The 1/2 inch collet extenion adds 2 1/4 inches......... Haven't used one, are they safe? and is there a noticable difference in the cut?

Router accessories


----------



## 48394 (Oct 25, 2010)

I've been using the MLCS #9465 for about 5 years with very satisfactory results and changing bits above the table is a pleasure.
Regis


----------



## Marco (Feb 21, 2009)

Thank you


----------



## peterboyd (Nov 20, 2010)

*Collet extension*

Hi,I have heard of these extenders but have been unable to get hold of one. I live in Malaysia. Any sort of DIY is just not done out there. It is so cheap to get some one to make things most people don't bother trying to make or do things themselves! 
It is not easy to get many things which are taken for granted in the UK where I originate from.


----------



## 48394 (Oct 25, 2010)

Peter,
You can order online from mlcswoodworking.com. Item 9465. $29.95 USD + shipping.
Regis


----------



## peterboyd (Nov 20, 2010)

Hi Reg, Thanks for the information. It should make live a lot easier with the router bit hight!


----------



## Jimmylee (Aug 9, 2016)

peterboyd said:


> Hi,I have heard of these extenders but have been unable to get hold of one. I live in Malaysia. Any sort of DIY is just not done out there. It is so cheap to get some one to make things most people don't bother trying to make or do things themselves!
> It is not easy to get many things which are taken for granted in the UK where I originate from.

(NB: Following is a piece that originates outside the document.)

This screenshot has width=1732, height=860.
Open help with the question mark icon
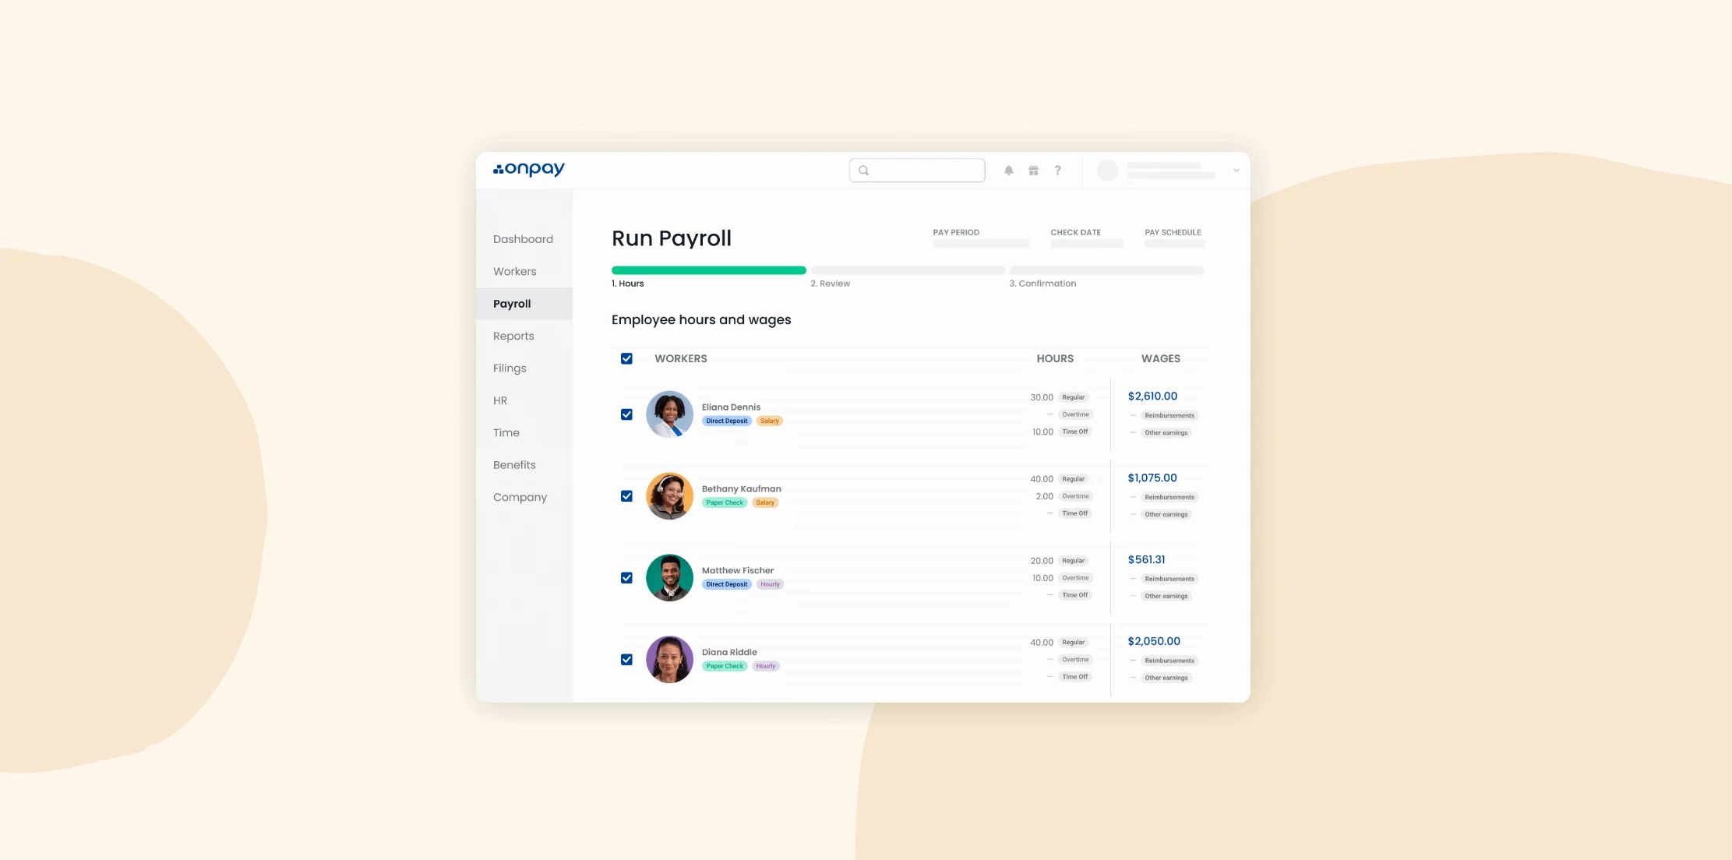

After so many years it is still taken for granted. At least now it is a bit better with Lazada where we can conveniently order some tool from overseas but I don't see any seller for the router collet extension there


----------



## Cherryville Chuck (Sep 28, 2010)

You aren't alone Jimmy. Many items have to be shipped from the US to Canada because they are not available here. A lot of small businesses there don't want to be bothered with the paperwork involved with international shipping so they won't sell to us at all and shipping and handling costs can be high. However, I think we are still better off here than our UK members who pay a 20% Value Added Tax I think it is and SunnyBob on the island of Cyprus says it is even worse for him.


----------